A propósito, o Acórdão 909/2021 – Plenário, referente à Unidade de Destilação Atmosférica e a Vácuo (UDAV) do Comperj e deliberado em abril de 2021, apresentou o mesmo raciocínio supra. Além disso, o Acórdão 626/2021 – Plenário, da Unidade de Coqueamento Retardado (UCR) do Comperj, acompanhou integralmente a proposta da unidade técnica, pois naquele caso o Tribunal entendeu estarem presentes os requisitos para a responsabilização direta das holdings.

Antes dessas decisões, os Acórdãos 2005/20172014/2017 e 874/2018, todos do Plenário do TCU, já haviam tratado de responsabilização de empresas controladoras (holdings) em razão de atos irregulares praticados por suas controladas. O Colegiado consignou o entendimento de que cabe a responsabilização solidária das holdings em casos de irregularidades que tenham contado com sua participação. A referida participação pode ser comprovada a partir de evidências que indiquem atuação de diretores das holdings no cometimento das ilicitudes.

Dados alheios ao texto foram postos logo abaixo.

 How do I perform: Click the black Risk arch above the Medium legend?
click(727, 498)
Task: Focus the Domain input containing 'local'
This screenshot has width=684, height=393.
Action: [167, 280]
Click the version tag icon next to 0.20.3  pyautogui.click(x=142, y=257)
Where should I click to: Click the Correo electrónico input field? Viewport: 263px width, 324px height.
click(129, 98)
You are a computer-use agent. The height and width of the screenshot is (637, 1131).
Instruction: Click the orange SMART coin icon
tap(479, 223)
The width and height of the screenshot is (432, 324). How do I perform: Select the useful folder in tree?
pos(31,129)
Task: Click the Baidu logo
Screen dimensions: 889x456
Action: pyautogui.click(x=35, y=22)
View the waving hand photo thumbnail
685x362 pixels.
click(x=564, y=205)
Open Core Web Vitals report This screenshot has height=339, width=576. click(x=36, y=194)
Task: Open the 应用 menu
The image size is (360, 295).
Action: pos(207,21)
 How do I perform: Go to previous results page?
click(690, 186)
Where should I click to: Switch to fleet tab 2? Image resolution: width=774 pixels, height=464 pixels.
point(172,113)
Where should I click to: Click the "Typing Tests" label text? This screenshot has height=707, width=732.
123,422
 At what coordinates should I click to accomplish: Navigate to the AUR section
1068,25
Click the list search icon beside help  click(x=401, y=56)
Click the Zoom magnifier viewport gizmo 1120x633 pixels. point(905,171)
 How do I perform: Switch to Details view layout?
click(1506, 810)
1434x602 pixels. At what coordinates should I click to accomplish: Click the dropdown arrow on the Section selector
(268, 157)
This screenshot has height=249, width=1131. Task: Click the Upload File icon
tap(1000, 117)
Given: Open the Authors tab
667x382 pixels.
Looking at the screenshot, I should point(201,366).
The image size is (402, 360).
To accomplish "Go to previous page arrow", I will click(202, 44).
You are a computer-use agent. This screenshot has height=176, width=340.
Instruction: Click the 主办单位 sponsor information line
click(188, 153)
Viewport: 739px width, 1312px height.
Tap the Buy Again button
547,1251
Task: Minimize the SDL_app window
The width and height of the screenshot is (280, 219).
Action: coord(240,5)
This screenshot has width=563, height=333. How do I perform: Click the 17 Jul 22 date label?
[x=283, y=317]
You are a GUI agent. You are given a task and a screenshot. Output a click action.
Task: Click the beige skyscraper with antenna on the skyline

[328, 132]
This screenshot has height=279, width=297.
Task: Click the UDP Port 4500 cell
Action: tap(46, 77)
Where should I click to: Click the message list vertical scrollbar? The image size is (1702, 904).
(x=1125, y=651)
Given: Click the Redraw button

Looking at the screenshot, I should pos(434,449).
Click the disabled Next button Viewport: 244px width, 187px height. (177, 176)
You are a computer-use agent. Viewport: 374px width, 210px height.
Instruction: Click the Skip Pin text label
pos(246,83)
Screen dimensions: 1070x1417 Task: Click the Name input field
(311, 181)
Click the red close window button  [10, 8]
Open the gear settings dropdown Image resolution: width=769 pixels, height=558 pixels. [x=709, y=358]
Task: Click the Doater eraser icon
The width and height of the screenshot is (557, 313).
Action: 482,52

Não se deve perder de vista também posicionamento recente (12/2/2021) do Supremo Tribunal Federal (STF) sobre o tema, em que o Ministro Edson Fachin proferiu decisão em sede de medida cautelar, relacionada a citação de holding na TCE da Unidade de Hidrocraqueamento Catalítico (UHCC) do Comperj (MS 37.578/DF), valendo destacar:

Desta forma, não observo, prima facie, a alegada afronta a direito líquido e certo da Impetrante. Contrariamente ao afirmado na inicial, a leitura do ato ora questionado conduz à conclusão de que a Corte de Contas entendeu pela desnecessidade de aplicação, ao caso, do instituto da desconsideração da personalidade jurídica por entender presentes os elementos necessários à responsabilização direta da entidade controladora.

Concluiu a Corte, nessa esteira, que a empresa controladora se omitiu no exercício do dever de fiscalizar a atividade de sua controlada, agiu com conivência ou negligência na apuração de atos irregulares praticados por seus administradores, do qual se beneficiou e deles deveria saber, e deixou de agir para impedir sua prática, razão pela qual deveria ser responsabilizada diretamente.

Sendo assim, dentro de uma esfera de cognição não exauriente, própria do exame cautelar pleiteado, entendo que inexiste, no ato impetrado, ilegalidade manifesta apta a ensejar o provimento liminar requerido, porquanto a autoridade coatora decidiu a questão à luz das normas que regem a matéria. (grifos acrescidos)

A unidade técnica do TCU responsável pelo processo que resultou no Acórdão 1941/2021 – Plenário foi a Secretaria Extraordinária de Operações Especiais em Infraestrutura (SeinfraOperações). O relator é o Ministro Vital do Rêgo.